一瞬恥ずかしそうな表情になるが、きっぱりと答える。

「ストリートギャングに絡まれてるのを助けた子なんだけど。住んでるところが署に近いのか、お礼だと言って品物を持ってきて。…もちろん丁寧に断ったけどね」

話しているジェイクを見る光一郎の表情は優しげだ。

「そのあとも何度か来てさ。そのうちにだんだん気になっちゃって…」

「で、付き合うようになったわけだ」

こくんと頷くジェイク。

「…彼女、助けてくれたジェイクに一目惚れだったんだろうな」

その情景が目に浮かんだか、くすりと笑みを漏らす。

 

かつての自分と同じように、人を信じられなかったジェイク。

その彼が人を想うことができるようになったことが、光一郎には嬉しかったのだ。

 

「実は今回日本に行くときも、彼女…アンディっていうんだけど、アンディも行きたがって。でも休暇がなかなか合わなかったから」

苦笑しつつ肩をすくめる。

「そうなのか?」

「うん。『ジェイクの恩人だという人に会ってみたい』っていつも言ってたし」

そこで嬉しそうに微笑む。

「恩人って…なにもしてないぜ、俺は」

思わず苦笑いをこぼす光一郎に。

「なに言ってんだよ、してくれたよ!」

「……ジェイク?」

知らずに強い語調になってしまう。

「ホークのおかげで、また人を信じられるようになって。
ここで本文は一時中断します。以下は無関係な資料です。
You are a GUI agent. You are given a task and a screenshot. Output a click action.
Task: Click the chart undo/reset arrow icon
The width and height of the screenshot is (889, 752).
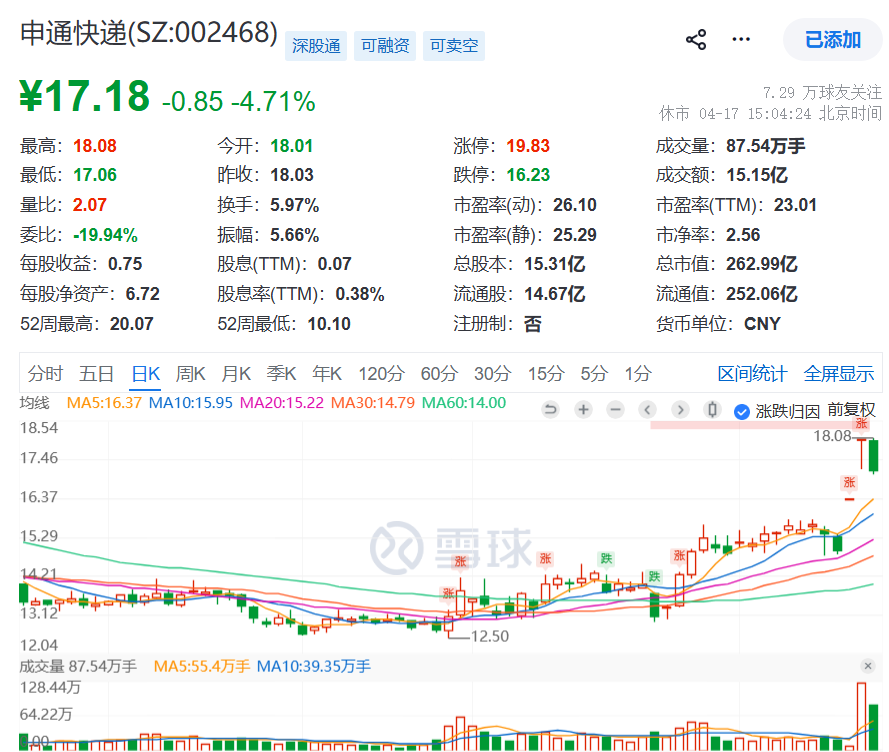click(x=551, y=410)
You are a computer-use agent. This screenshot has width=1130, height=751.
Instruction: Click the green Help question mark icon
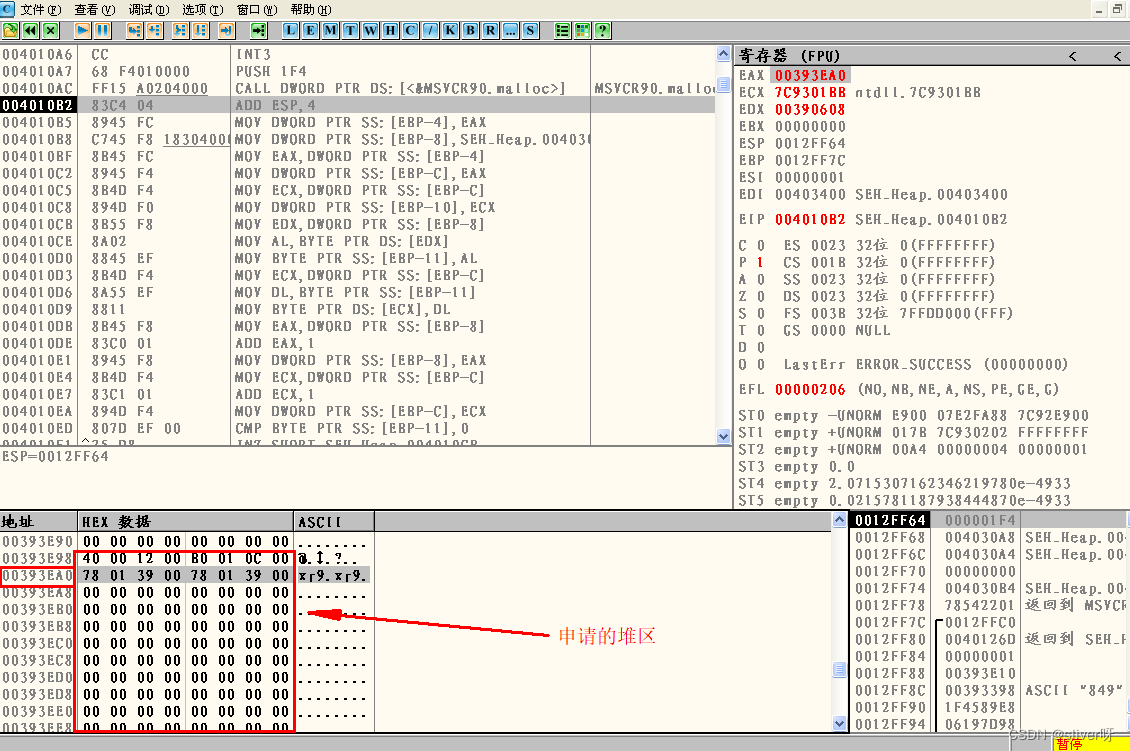coord(603,31)
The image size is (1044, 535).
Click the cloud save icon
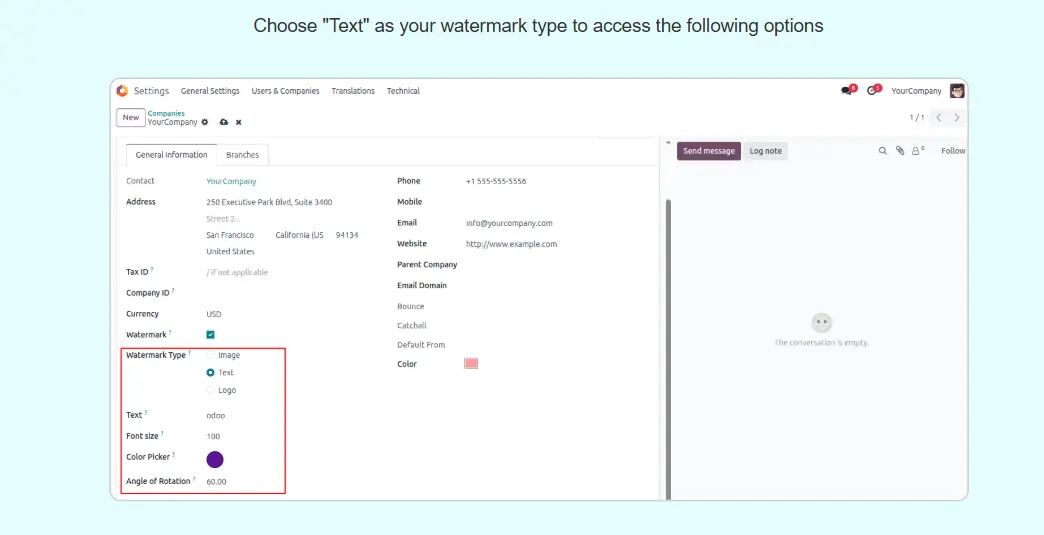tap(224, 122)
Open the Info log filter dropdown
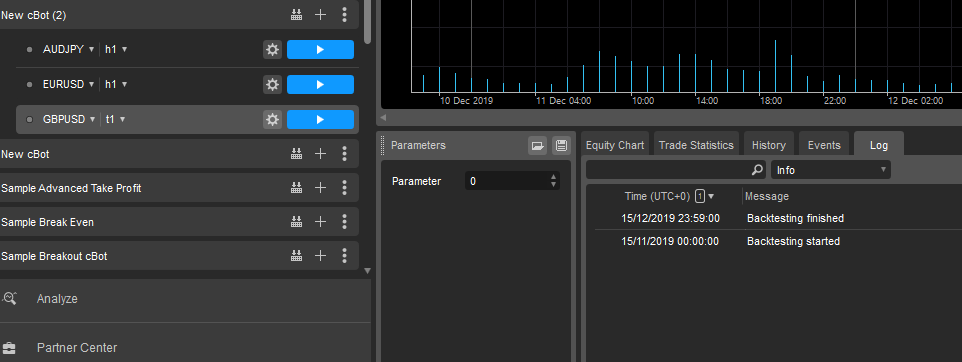962x362 pixels. [x=831, y=170]
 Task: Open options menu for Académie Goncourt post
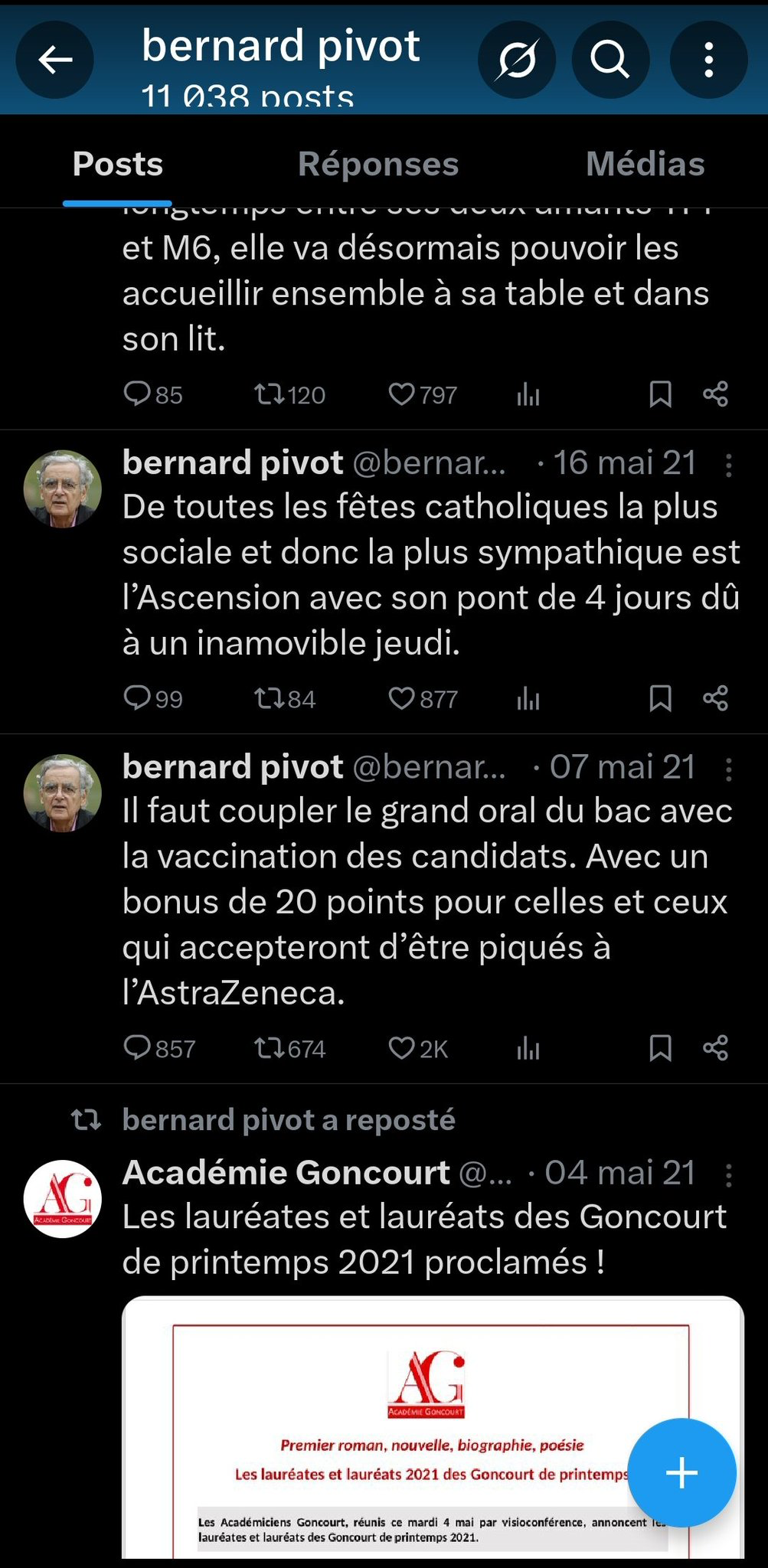coord(728,1175)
そして誰かを好きだと思う気持ちも持てるようになって…」

「………」

「ホークが…、ホークが俺に人間らしさを取り戻させてくれたんだよ?」

「ジェイク…」

所々で言葉を詰まらせながら。

ジェイクの今の表情は、4年前の少年の頃のまま。

「それで恩人じゃないってんなら、なんて言えばいいんだよ!」

ふっと、光一郎の目が細められる。

「…俺の力だけじゃないよ、ジェイク。おまえを支えてくれる人たちもいたから、変われたんだ」

更に笑みを深めて。

「何より、ジェイクが自分で変わろうと思えたからだろ?」

「!」

ジェイクの目が大きく見開かれる。

「自分の大事な人たちがいるから、変わろうと思える。そうじゃなかったらこうはならないよ」

「……っ…」

半分、泣きそうな顔になる。

「…よかったな」

そう言ってジェイクを見る目は、とても優しい。

「…ホーク…っ!」

「うわっ!?」

回り込んできたと思うと、ジェイクは思いっきり光一郎に抱きついた。

「あの時も言ったけど…本当にホークに会えてよかった…!」

「……俺もだよ」

ふっとしょうがないな、という風に笑い、ぽんぽんとその背中をあやすように叩いた。

 

そのあとも様々な話に花を咲かせていたが、そろそろ…という雰囲気になってきた。

「…日本には、どのくらいいられるんだ?」

何杯目のコーヒーになるだろう、一口飲んで光一郎が問うと。

「長くても2日かな。今回の休暇も半分は無理言ったようなもんだし」

苦笑を浮かべるジェイクだ。

「そうか…。じゃあ、残りの日は俺が行きたいところを案内しようか」

「ほんと?」

「ああ。俺の事務所にも連れていこうかと思ったが、やっぱり観光のほうがいいかなと…」

「あ、そっちのほうがいい! 2日もあるから、先にホークの事務所に行ってみたいな」

光一郎の言葉を遮るように、わくわくした表情で。

「ホーク自慢の奥さんにも会ってみたいしね♪」

にっと片目をつぶる。

「自慢って…」

「だって、あのときもさりげな~く惚気けてたじゃないか、サムにさ」

そう言うジェイクは、本当に楽しそうで。

「ジェ~イク~…、おまえなっ」

「いっで~! なにも照れなくてもいいだろ」

「う・る・さ・いっ」

そこで一瞬沈黙が生まれるが…。

「…ぶっ」

顔を見合わせたまま、双方とも吹き出してしまった。

 

 

翌日は光一郎の事務所を訪れ、新宿で呑み過ごし。